Let us cry to our Saviour,
have mercy on us, only merciful One!

Today is the Sunday of the Publican and Pharisee on the Orthodox Calendar, and therefore the beginning of the weeks of preparation for Great Lent, which in turn prepares us for Holy Week and the Great Feast of Pascha [Easter]. More information on this Sunday of the Publican and Pharisee can be found on the Greek Orthodox Archdiocese of America’s exceptionally helpful Great Lent, Holy Week and Pascha website.

Great Vespers tonight was one of a small attendance, but nevertheless a beautiful service as the theme of the repentance from the Gospel story are brought out in the hymnography; for example:

Let us not pray, brethren, Pharisee-like; for he who exalts himself shall be abased. Wherefore, let us humble ourselves before God, crying by means of fasting, with the voice of the publican, saying, God forgive us sinners.

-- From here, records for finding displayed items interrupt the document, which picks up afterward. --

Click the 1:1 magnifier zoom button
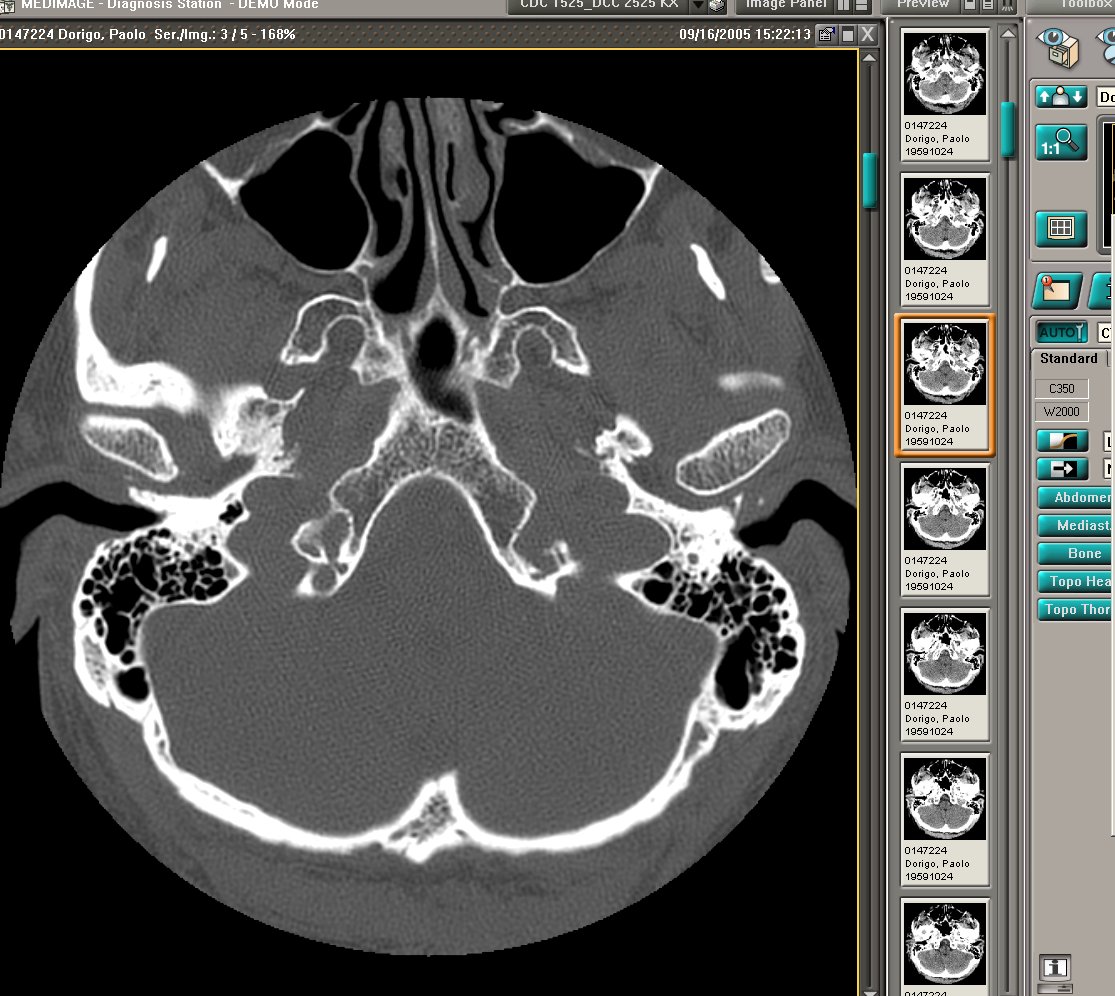coord(1060,144)
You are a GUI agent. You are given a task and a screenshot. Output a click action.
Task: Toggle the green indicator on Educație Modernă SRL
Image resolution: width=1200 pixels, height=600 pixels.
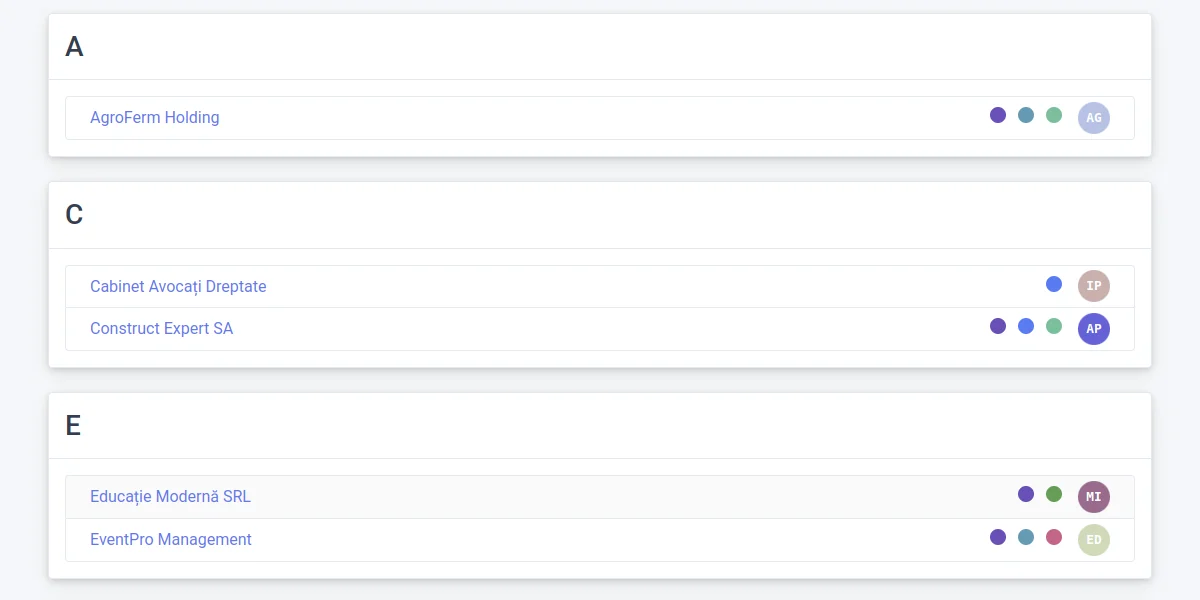1054,493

When the Pharisee went down with empty glory, and the Publican bowed himself in repentance, they came to You alone, O Master. But the one through boasting lost his reward, and the other by his silence deserving gifts. Wherefore, by those sighs confirm me, O Christ God, since You are the Lover of mankind.


Challenging words: and the icon for the Feast [above], also shows in stark relief the humbling of those who exalt themself [the Pharisee on the left being brought low on the right] and the exalting of those who humble themself [the Publican low on the left but above on the right].

I have not been to Great Vespers for a while, and as we prepare for Great Lent, and then Holy Week and Pascha, I will, by the Grace of God, attend as many Great Vespers [followed by Bible Studies] services during this Lenten period as I am able. We had a interesting post-Vespers discussion with Father on both Abraham and the spiritual meaning of the Bible which was edifying and informative.

While, of course, the Divine Liturgy is indeed the most joyous of services, and one where we partake of the Body and Blood for our salvation and sanctification, Vespers and Matins, with their hymnography and “mood” [for want of a better word], are services I find encourage and edify me, and leave me feeling a sense of peace and joy. I do try and attend Matins as often as I can, as I find it a great help in setting my body and soul in focus on our Lord as it leads straight into the Divine Liturgy. If I arrive just in time for the Liturgy, often having been frustrated in traffic [God forgive me!] and my mind on 1001 other things, I find it takes me a while to settle in to the “spirit” of worship. Our Choir Director does a kindness to me by asking me on occasion to read some of the hymns [I dare not attempt to sing] at Matins, and I did so at Vespers tonight. A humbling request, and a privilege.

A blessed Feast Day of the Publican and Pharisee, and a blessed beginning of the journey to Great Lent, and thereafter the Feasts of Feasts, Pascha, to all.

One Step…

January 22nd, 2010

Went to lunch with two colleagues from our other office.

Broke into tears before-hand with anxiety and feelings of inferiority: spoke to a most wondrous colleague, friend, here and made a determination to go.

Almost turned around on the way there. But didn’t.

Stayed for as long as they did; mainly listening and answering as I was asked.

Came back to the office, relieved. But more tears. Same wondrous colleague came and listened and talked.

The feelings of inferiority, of not being worthy, particularly when it comes to people I greatly admire, or men in general [given previous experiences of male friends] are damn hard to shift. They are the main reason for the tears today: I simply do not feel good enough or worthy enough. But I am well aware, given I’ve carried these feelings, albeit subconsciously, for many years, that the only way to change it is to keep having experiences where I am with people who want my company, even if I cannot see a reason why they do. And, I pray and by the Grace of God, in time these positive experiences will replace the negatives, and my thinking, my beliefs about myself, can also change.